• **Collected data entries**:
===============
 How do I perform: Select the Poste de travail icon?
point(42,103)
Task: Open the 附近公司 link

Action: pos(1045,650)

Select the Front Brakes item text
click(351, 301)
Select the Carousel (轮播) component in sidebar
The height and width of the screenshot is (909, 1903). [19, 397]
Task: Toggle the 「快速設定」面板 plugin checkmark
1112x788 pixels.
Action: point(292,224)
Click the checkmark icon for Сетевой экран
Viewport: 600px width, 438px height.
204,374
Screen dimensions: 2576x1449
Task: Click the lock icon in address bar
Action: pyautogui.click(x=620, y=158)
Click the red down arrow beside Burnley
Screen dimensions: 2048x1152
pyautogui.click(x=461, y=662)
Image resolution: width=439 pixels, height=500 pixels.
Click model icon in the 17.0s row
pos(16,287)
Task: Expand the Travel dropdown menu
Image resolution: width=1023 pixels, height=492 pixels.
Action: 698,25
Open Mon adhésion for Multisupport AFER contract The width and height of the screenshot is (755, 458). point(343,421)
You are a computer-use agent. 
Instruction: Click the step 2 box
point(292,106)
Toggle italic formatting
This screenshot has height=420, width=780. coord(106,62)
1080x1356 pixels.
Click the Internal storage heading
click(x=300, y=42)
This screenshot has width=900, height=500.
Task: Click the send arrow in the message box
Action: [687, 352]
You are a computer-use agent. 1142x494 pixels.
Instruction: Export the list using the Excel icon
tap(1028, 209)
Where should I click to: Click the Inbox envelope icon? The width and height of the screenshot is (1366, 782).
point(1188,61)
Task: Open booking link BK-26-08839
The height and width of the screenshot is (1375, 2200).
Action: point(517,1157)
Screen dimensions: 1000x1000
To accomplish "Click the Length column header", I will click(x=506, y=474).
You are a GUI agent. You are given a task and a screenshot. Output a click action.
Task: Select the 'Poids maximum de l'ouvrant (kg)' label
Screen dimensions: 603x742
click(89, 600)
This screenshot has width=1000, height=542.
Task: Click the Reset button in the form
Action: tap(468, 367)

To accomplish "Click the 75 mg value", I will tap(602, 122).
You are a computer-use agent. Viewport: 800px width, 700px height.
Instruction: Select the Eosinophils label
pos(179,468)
===============
• **PROBLEM DESCRIPTION**:
Restate the data above in full, keeping every word as it is.

• **COMPLETED EXERCISE**:
 How do I perform: Select the Poste de travail icon?
point(42,103)
Task: Open the 附近公司 link

Action: pos(1045,650)

Select the Front Brakes item text
click(351, 301)
Select the Carousel (轮播) component in sidebar
The height and width of the screenshot is (909, 1903). [19, 397]
Task: Toggle the 「快速設定」面板 plugin checkmark
1112x788 pixels.
Action: point(292,224)
Click the checkmark icon for Сетевой экран
Viewport: 600px width, 438px height.
204,374
Screen dimensions: 2576x1449
Task: Click the lock icon in address bar
Action: pyautogui.click(x=620, y=158)
Click the red down arrow beside Burnley
Screen dimensions: 2048x1152
pyautogui.click(x=461, y=662)
Image resolution: width=439 pixels, height=500 pixels.
Click model icon in the 17.0s row
pos(16,287)
Task: Expand the Travel dropdown menu
Image resolution: width=1023 pixels, height=492 pixels.
Action: 698,25
Open Mon adhésion for Multisupport AFER contract The width and height of the screenshot is (755, 458). point(343,421)
You are a computer-use agent. 
Instruction: Click the step 2 box
point(292,106)
Toggle italic formatting
This screenshot has height=420, width=780. coord(106,62)
1080x1356 pixels.
Click the Internal storage heading
click(x=300, y=42)
This screenshot has width=900, height=500.
Task: Click the send arrow in the message box
Action: [687, 352]
You are a computer-use agent. 1142x494 pixels.
Instruction: Export the list using the Excel icon
tap(1028, 209)
Where should I click to: Click the Inbox envelope icon? The width and height of the screenshot is (1366, 782).
point(1188,61)
Task: Open booking link BK-26-08839
The height and width of the screenshot is (1375, 2200).
Action: point(517,1157)
Screen dimensions: 1000x1000
To accomplish "Click the Length column header", I will click(x=506, y=474).
You are a GUI agent. You are given a task and a screenshot. Output a click action.
Task: Select the 'Poids maximum de l'ouvrant (kg)' label
Screen dimensions: 603x742
click(89, 600)
This screenshot has width=1000, height=542.
Task: Click the Reset button in the form
Action: tap(468, 367)

To accomplish "Click the 75 mg value", I will tap(602, 122).
You are a computer-use agent. Viewport: 800px width, 700px height.
Instruction: Select the Eosinophils label
pos(179,468)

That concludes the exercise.